_Problem to work on:_ I'd like the data beneath this line reproduced exactly, without any of its images.

_Dataset content:_
───
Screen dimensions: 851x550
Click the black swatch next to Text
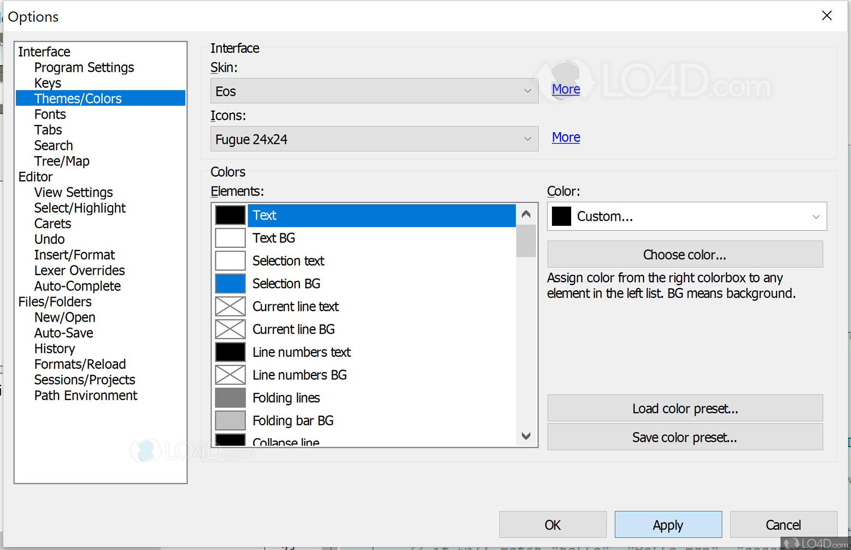tap(230, 215)
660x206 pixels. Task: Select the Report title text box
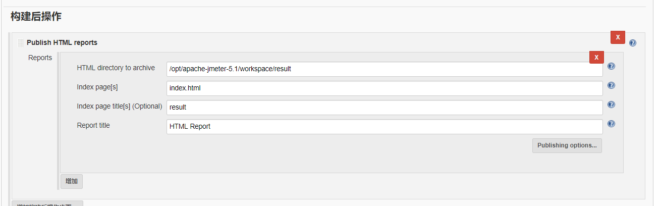pyautogui.click(x=384, y=127)
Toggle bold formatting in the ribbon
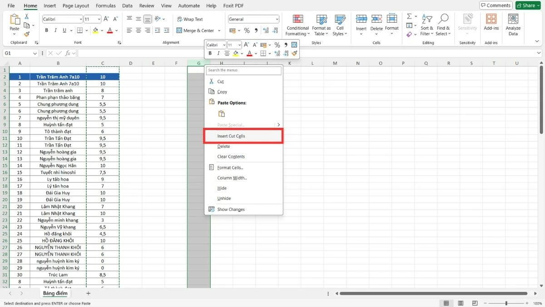 (46, 30)
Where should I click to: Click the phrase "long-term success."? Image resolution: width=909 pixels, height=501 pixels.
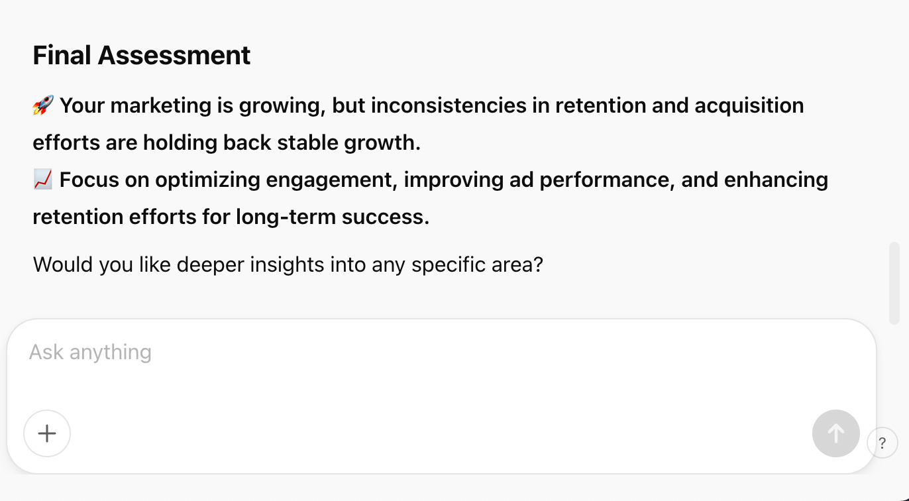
───
_Reply to the task:_
Screen dimensions: 851x550
Click the black swatch next to Text
tap(230, 215)
660x206 pixels. Task: Select the Report title text box
pyautogui.click(x=384, y=127)
Toggle bold formatting in the ribbon
 (46, 30)
Where should I click to: Click the phrase "long-term success."? Image resolution: width=909 pixels, height=501 pixels.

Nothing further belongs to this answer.